BOSTON — In the wake of Massachusetts' ground-breaking move in 2006 to universal health coverage, nearly two-thirds of surveyed emergency physicians said more patients are seeking emergency care—and nearly two-thirds of surveyed state residents said waiting times in emergency departments have remained the same or risen.
The results are proof that “providing universal health care, while a great feat, is not going to solve the major problems facing emergency department patients, such as prolonged wait times, boarding, and overcrowding,” cautioned Dr. Peter Smulowitz, an emergency physician at Beth Israel Deaconess Hospital in Boston and chair of the governmental affairs committee for Massachusetts ACEP.

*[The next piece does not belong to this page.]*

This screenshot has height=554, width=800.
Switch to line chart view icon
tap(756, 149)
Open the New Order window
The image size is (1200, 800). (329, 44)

At a press conference, Dr. Smulowitz presented the results of two polls commissioned by the American College of Emergency Physicians and released during its Scientific Assembly. Researchers surveyed 1,002 state residents and 138 emergency physicians in September 2009 to assess the impact of Massachusetts' requirement that residents must purchase health insurance.
Three years after the state's mandate took effect, almost 98% of Massachusetts residents now have health insurance coverage, Dr. Smulowitz said.
“The problem is that, contrary to popular belief and the policy makers and politicians, we've seen clearly that emergency department visits have not dropped,” Dr. Smulowitz said. “So, just providing access to health insurance is not going to result all of a sudden on a national level in a dramatic decrease in visits to our nation's emergency departments.”
In the survey of state residents, 47% of respondents said they had visited an ED in the past year, either for themselves or for a family member. Nearly three-quarters of respondents (72%) said their frequency of ED visits either had remained the same (68%) or increased (4%).
Twenty-three percent of residents said waiting times in the ED have increased since the reforms began, while 33% said they spent less time waiting, and 39% saw no difference. Thirty percent of patients said the EDs were more crowded than before 2006, while 33% said they were less crowded, and another 33% said crowding was unchanged.
The realization that the Massachusetts reform is no panacea for many of the challenges faced by emergency departments also was reflected in the survey of emergency physicians. A total of 64% of emergency physicians said patient volume had either somewhat or significantly increased (see chart). More than half (53%) reported no change in patient acuity levels since the start of universal coverage, while 20% reported higher acuity levels, and 27% reported lower acuity levels.
When asked whether the Massachusetts mandate had reduced uncompensated care in the emergency department, 44% of emergency physicians said no, with 33% saying yes and 23% uncertain.
Why didn't universal health coverage reduce emergency department visits? People show up in emergency departments for many reasons, Dr. Smulowitz answered. “Overall, clearly we have a dysfunctional, clearly disorganized health care system, so that the only safety net really is the emergency department,” he explained. He also cited a lack of access to primary care, socioeconomic and cultural factors, and the convenience and efficiency of emergency departments that are open 24 hours a day and provide complete care.
Myths about emergency medicine are coloring the debate about emergency departments' role in health reform, noted Dr. Angela F. Gardner, ACEP president and an emergency physician at Parkland Hospital in Dallas.
The first myth is that EDs are crowded with people who don't need to be there, Dr. Gardner said. But only 12% of patients in emergency departments are nonurgent, she countered, according to data from the Centers for Disease Control and Prevention.
Other myths are that emergency care is expensive and inefficient. “I would contend that emergency care actually is very inexpensive,” she said. “We actually are open five times longer than most doctors' offices. The cost of maintaining staff and equipment during that time is the reason we are 'expensive.'” In addition, “I would say that we are very efficient—we actually have everything that we need to take care of our patients.”
“Every person in America needs affordable and appropriate health insurance coverage,” Dr. Gardner said. “Universal health coverage is a vital first step in reforming our nation's health care system, but it will not solve the severe problems facing emergency department patients right now. There are more steps—and if we don't take them, there will be more severe consequences.”
Dr. Peter Smulowitz and Dr. Angela F. Gardner discussed the impact of reforms on Massachusetts' emergency departments.